Media-savvy Weiner’s crotch-shot meltdown
BY ELISABETH EAVES
Until this week, Congressman Anthony Weiner was lauded for his social-media savvy. With more than 50,000 Twitter followers and a conversational tweet stream laced with hockey asides, the young-for-a-politician Democrat — he’s 46 — appeared to have social media nailed, using it as a megaphone to amplify his successes and his charm.
Now Weiner is another object lesson in how politicians are different from normal people — even when using the very media they tap to stay in touch with common folk.

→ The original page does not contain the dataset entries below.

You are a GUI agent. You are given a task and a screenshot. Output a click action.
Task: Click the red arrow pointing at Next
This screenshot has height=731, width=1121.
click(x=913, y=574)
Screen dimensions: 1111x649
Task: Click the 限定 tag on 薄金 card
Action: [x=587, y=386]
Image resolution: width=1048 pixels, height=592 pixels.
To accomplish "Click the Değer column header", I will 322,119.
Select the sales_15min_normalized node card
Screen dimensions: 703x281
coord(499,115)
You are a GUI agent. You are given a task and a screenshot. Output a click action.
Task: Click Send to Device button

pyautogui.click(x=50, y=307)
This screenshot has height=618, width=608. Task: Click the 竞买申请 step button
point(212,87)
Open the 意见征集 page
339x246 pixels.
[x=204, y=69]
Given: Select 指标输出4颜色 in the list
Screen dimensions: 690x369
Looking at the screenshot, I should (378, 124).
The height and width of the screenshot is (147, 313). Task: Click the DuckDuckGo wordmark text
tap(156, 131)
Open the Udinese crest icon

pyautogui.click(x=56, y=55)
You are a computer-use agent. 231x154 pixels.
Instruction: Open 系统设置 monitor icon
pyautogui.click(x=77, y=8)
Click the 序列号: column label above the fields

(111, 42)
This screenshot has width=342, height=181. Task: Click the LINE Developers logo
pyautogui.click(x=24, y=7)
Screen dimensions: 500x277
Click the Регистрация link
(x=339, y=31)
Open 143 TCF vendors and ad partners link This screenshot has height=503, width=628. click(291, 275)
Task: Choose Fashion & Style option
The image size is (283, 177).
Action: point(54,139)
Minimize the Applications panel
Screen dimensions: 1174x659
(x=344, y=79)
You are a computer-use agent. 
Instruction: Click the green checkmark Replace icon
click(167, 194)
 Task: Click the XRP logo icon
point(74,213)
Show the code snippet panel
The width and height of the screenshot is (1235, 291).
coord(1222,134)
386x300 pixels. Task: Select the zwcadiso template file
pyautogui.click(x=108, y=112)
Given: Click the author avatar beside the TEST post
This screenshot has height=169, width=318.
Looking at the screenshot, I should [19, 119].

Over the weekend it emerged that Weiner’s Twitter account had sent a photo of a man’s bulging crotch to a 21-year-old woman. Weiner says the megaphone was in this case wielded by malevolent hackers, which may be true. But yesterday he told reporters that he “can’t say with certitude” that the offending image, in which the subject sports gray boxer briefs, was not a picture of him. Which means that, at the very least, Weiner has below-the-waist photos of himself lying around his hard drive and a social media relationship with a woman half his age.
Normal people — even those of us who couldn’t care less about your typical sex scandal — can see that they torpedo political careers and assume that any congressman with an instinct for self-preservation would try to avoid them.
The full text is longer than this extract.